Inference models of an artificial neural network architecture are widely used. The artificial neural network includes an input layer, a hidden layer structure having one or more layers, and an output layer. Each layer in the network is disposed sequentially from an input layer toward an output layer. Furthermore, the artificial neural network has a plurality of weights that connect nodes of immediately adjacent layers, and each weight is updated in a training stage.
When an artificial intelligence model of the artificial neural network architecture is deployed in a low-level computing system such as a user terminal, an edge device itself may perform an inference based on an artificial intelligence technology for a given situation. The artificial intelligence model deployed in the user terminal is also called on-device artificial intelligence (on-device AI). In order to improve the inference performance of the on-device AI, the user terminal may be equipped with a computing device specialized for the computation required in the inference process based on the artificial neural network, such as a neural processing unit (NPU) or a graphics processing unit (GPU).
Recently, data size of NNC file or the like that expresses the deep-learning models has increased rapidly with an emergence of a generative artificial intelligence (generative AI). However, an on-chip memory size and a bandwidth of an off-chip memory of system on chip (SoC), such as NPU, for accelerating this are limited. Therefore, an optimization technique for improving the performance of the deep-learning model and increasing an energy efficiency under limited memory size and restricted bandwidth conditions is desired.
The present disclosure relates to an automated method for modifying an architecture of a deep-learning model for improving inference performance based on the deep-learning model performed in a system-on-chip (SoC) including a computing means.
The present disclosure also relates to a method for performing an automated architecture modification of a deep-learning model autonomously inside a SoC and then performing an inference, using the deep-learning model of the modified architecture.
The present disclosure also relates to a SoC that autonomously performs an automated architecture modification of the deep-learning model on an input deep-learning model and then performs the inference using the deep-learning model of the modified architecture.
However, the present disclosure are not restricted to the one set forth herein. The above and other aspects of the present disclosure will become more apparent to one of ordinary skill in the art to which the present disclosure pertains by referencing the detailed description of the present disclosure given below.

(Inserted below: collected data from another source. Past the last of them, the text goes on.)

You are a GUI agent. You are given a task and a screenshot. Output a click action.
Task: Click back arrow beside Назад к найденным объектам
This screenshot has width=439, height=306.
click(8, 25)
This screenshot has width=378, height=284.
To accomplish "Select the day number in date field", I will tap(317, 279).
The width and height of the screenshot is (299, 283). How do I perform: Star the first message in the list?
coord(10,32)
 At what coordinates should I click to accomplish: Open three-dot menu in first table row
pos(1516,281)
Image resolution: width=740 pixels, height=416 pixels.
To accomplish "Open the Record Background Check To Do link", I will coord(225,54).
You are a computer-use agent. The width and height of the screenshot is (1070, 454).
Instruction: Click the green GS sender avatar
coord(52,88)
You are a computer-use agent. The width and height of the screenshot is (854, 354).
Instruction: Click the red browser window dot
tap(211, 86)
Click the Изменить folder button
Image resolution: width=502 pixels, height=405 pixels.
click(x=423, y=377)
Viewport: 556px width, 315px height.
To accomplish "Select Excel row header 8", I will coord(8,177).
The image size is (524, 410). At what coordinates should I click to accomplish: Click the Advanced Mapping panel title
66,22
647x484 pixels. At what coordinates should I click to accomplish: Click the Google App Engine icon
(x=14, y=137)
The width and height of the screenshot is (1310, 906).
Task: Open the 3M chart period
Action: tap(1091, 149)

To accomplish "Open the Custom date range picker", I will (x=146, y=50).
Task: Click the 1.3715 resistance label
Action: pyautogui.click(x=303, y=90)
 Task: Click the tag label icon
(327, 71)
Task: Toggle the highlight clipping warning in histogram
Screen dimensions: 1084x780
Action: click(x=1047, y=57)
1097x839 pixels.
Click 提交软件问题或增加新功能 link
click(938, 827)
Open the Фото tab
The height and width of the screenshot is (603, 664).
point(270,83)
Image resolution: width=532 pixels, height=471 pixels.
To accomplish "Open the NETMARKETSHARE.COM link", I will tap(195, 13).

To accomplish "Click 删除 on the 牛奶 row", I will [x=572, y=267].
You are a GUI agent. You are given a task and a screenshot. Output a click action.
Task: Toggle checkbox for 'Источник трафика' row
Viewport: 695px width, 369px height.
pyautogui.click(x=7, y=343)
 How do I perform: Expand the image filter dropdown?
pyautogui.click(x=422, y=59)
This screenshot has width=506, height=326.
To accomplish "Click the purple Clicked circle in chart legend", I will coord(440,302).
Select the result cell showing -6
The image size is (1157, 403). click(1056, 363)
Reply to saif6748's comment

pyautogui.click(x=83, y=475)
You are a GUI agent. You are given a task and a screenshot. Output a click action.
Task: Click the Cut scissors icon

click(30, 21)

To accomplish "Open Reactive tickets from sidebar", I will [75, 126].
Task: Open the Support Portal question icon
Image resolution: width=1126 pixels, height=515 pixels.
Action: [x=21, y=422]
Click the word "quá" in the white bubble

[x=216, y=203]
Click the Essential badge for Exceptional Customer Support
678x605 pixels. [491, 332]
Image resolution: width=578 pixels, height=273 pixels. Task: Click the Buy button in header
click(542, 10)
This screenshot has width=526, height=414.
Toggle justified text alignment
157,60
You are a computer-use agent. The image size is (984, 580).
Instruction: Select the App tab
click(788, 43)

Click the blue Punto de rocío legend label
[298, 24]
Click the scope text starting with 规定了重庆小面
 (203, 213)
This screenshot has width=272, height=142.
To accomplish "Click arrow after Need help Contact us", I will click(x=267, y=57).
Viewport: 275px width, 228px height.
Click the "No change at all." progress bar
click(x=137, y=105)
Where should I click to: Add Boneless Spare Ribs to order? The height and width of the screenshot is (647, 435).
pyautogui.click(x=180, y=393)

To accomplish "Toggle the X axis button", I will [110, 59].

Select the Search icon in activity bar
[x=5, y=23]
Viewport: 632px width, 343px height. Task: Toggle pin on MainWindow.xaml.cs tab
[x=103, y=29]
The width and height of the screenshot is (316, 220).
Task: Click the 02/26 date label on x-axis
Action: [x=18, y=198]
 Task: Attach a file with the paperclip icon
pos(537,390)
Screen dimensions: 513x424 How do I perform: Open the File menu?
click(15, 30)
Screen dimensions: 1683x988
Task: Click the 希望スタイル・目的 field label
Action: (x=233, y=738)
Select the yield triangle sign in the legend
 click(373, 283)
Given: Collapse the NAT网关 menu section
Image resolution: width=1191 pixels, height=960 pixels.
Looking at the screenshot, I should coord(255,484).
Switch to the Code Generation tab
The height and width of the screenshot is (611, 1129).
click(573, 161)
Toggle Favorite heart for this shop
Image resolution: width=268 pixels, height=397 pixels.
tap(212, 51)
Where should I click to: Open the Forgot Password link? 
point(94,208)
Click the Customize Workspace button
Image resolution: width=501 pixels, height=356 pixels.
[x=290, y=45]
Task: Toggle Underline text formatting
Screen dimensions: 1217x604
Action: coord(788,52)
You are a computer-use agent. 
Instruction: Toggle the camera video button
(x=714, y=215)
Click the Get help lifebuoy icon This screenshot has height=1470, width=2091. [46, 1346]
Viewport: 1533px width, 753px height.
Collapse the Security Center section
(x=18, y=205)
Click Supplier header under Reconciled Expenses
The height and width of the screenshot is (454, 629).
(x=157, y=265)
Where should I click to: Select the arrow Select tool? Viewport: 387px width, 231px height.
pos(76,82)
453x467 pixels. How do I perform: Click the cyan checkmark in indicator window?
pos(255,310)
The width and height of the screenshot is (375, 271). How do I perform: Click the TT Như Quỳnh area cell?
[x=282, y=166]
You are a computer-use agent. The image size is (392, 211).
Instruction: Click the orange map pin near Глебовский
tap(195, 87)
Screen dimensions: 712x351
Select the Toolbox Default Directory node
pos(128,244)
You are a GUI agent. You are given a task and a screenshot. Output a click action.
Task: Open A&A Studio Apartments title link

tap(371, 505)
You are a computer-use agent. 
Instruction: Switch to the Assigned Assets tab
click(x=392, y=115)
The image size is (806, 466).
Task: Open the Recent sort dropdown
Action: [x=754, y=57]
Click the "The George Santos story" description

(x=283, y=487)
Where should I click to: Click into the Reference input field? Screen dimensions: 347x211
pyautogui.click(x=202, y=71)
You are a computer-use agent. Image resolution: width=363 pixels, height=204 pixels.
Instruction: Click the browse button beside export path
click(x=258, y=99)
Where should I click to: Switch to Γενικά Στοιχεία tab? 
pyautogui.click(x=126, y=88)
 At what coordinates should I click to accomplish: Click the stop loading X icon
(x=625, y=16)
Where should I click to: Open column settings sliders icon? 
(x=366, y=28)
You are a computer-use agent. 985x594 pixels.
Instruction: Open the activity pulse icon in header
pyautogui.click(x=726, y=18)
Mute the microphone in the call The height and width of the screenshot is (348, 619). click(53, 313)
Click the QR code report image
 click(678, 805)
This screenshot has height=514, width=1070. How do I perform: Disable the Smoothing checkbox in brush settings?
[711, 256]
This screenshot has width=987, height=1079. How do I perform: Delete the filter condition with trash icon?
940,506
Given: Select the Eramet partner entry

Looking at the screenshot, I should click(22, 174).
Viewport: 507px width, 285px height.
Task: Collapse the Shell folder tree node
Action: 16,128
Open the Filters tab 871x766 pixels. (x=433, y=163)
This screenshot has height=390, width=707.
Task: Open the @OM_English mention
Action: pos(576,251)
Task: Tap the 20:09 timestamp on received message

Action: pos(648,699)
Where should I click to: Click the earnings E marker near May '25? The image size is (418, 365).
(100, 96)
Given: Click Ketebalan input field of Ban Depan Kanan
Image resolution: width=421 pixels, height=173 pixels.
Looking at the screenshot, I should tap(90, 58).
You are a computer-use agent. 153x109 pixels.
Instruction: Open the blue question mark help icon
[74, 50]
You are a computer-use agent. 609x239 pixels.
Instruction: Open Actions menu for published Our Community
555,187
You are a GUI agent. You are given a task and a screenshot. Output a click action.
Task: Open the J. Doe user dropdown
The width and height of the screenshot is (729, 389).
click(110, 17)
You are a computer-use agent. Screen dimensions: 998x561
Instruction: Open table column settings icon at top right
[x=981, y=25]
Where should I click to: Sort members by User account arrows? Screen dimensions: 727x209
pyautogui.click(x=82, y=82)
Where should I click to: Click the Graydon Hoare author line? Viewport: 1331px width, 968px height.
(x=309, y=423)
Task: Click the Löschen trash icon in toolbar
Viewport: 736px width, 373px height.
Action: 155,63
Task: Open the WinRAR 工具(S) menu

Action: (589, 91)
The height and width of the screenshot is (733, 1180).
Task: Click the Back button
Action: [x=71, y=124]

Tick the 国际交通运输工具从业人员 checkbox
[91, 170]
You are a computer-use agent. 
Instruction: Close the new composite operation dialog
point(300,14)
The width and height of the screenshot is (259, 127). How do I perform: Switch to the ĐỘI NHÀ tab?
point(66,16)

In some implementations, a method for modifying an architecture of a deep-learning model, executed by a computing system, is provided. The method comprises, determining a target module among a plurality of layers included in an original deep-learning model, the target module including a plurality of layers having dependency, configuring a plurality of branches using the target module, the plurality of branches being independent of one another and replacing the target module with the plurality of branches, thereby modifying the architecture of the original deep-learning model. The modification of the architecture of the original deep-learning model may include, configuring so that each of a plurality of slice inputs obtained by slicing an input to the target module on the basis of a first axis is input to each of the plurality of branches and the dependency refers to an output of a previous layer being used as an input of a subsequent layer.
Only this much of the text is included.